2019 Iowa Cattle Industry Leadership Summit

Members of the cattle industry are invited to attend the annual Iowa Cattle Industry Leadership Summit on Dec. 5 and 6 at Prairie Meadows in Altoona, Iowa. The lineup will tackle diverse topics such as Fake Meat, foreign animal diseases, and how to protect our industry against legal attacks. In addition to a large tradeshow on Thursday, attendees will dive deep into issues affecting Iowa’s cattle industry.

Thursday, Dec. 5

Andy Curliss, CEO of North Carolina Pork Council will headline the event starting at 11:00.

With his presentation titled “Up close and personal: How unfair attacks hurt us all” Andy will take attendees through his experience dealing with nuisance lawsuits in North Carolina and give input on how to protect your livelihood.

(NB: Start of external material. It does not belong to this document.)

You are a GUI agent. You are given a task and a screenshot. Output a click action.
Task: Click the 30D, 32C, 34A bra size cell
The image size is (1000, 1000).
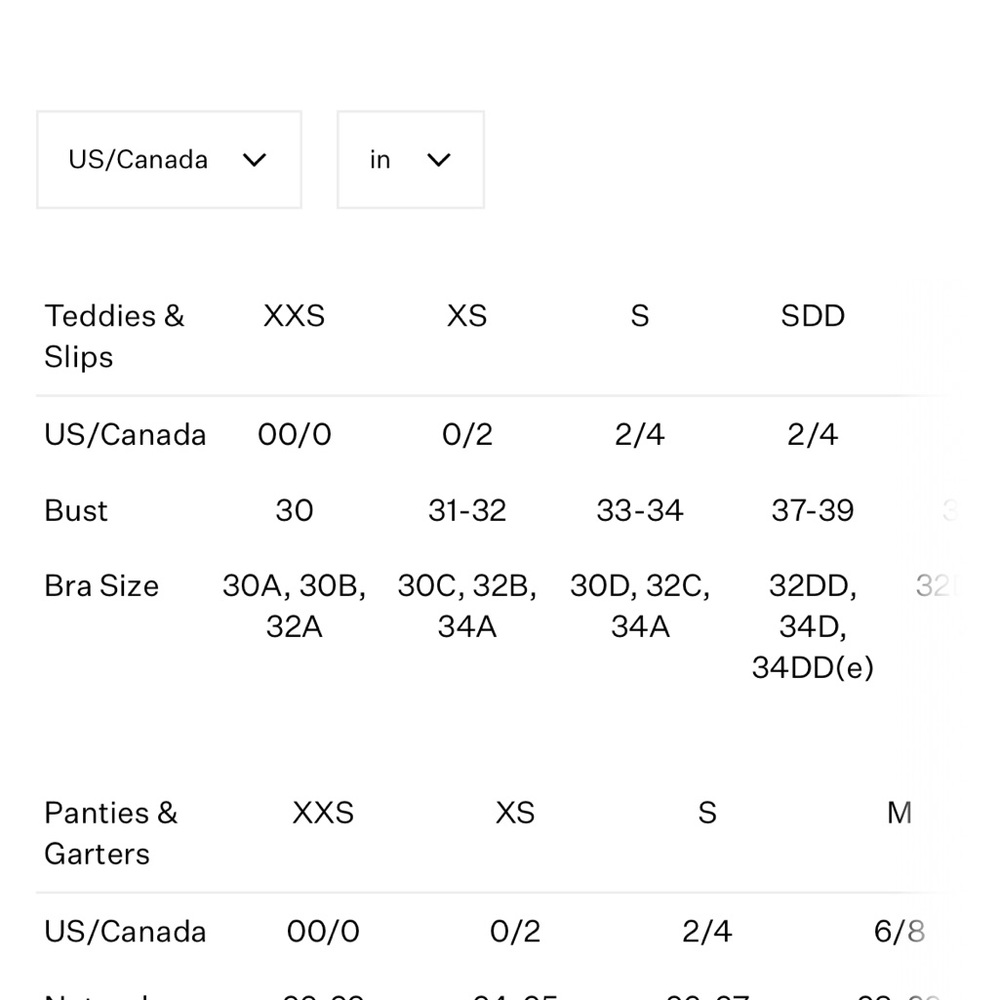[640, 606]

More than two dozen nuisance lawsuits in North Carolina have been filed against Murphy Brown LLC, a subsidiary of Smithfield Foods. Jurors have ruled against the pork company in all five cases that have made it through the court system. More than $550 million in penalties have been awarded to defendants.

Although the individual farmers are not the ones being sued, they are being affected all the same. Curliss will share the story of Joey Carter, a hog farmer who not only met the requirements of the law in North Carolina, he exceeded them. But members of a nearby housing development, which was built after the hog barns, took part in a class-action lawsuit. The lawsuit, filed by the same lawyers who are well-known for filling class-action lawsuits regarding asbestos, eventually led to the depopulation of Carter’s barns.

Breakout Sessions:

The afternoon session starting at 1:30 p.m. brings in the education component. This year we are offering two simultaneous sessions.

Fake Meat: The Industry Responds - Danielle Beck, NCBA, will share the strategies used by the Check off and Policy teams at NCBA as they advocate for beef as the number one protein on consumers’ minds and plates.

Danielle Beck joined the National Cattlemen’s Beef Association in June of 2016. As Senior Director of Government Affairs, she is the lead lobbyist on all issues pertaining to tax, credit, appropriations, nutrition, food safety, labeling, and research.

Halt! Impact an FMD Could Have on Your Cattle Business - With African Swine Fever (ASF) threatening the world’s hog operations, now is a good time to consider what would happen if a similar disease were to affect Iowa’s cattle industry.

The session will be led by Dr. Andrew Hennefent, the Iowa Department of Agriculture’s Emergency Management Coordinator, and Dr. Danelle Bickett-Weddle from the Center for Food Security and Public Health at Iowa State University. Together, they will lead attendees through a mock “stand-still order.” In the case of a foreign animal disease outbreak in the state, movement (transportation) of all susceptible livestock would be halted for a minimum of 72 hours. When movement resumes, it would be on a permit-only basis for those in areas where the disease is present. Attendees will be asked to think through a variety of scenarios on their farm and learn what will be required in order to receive a movement permit.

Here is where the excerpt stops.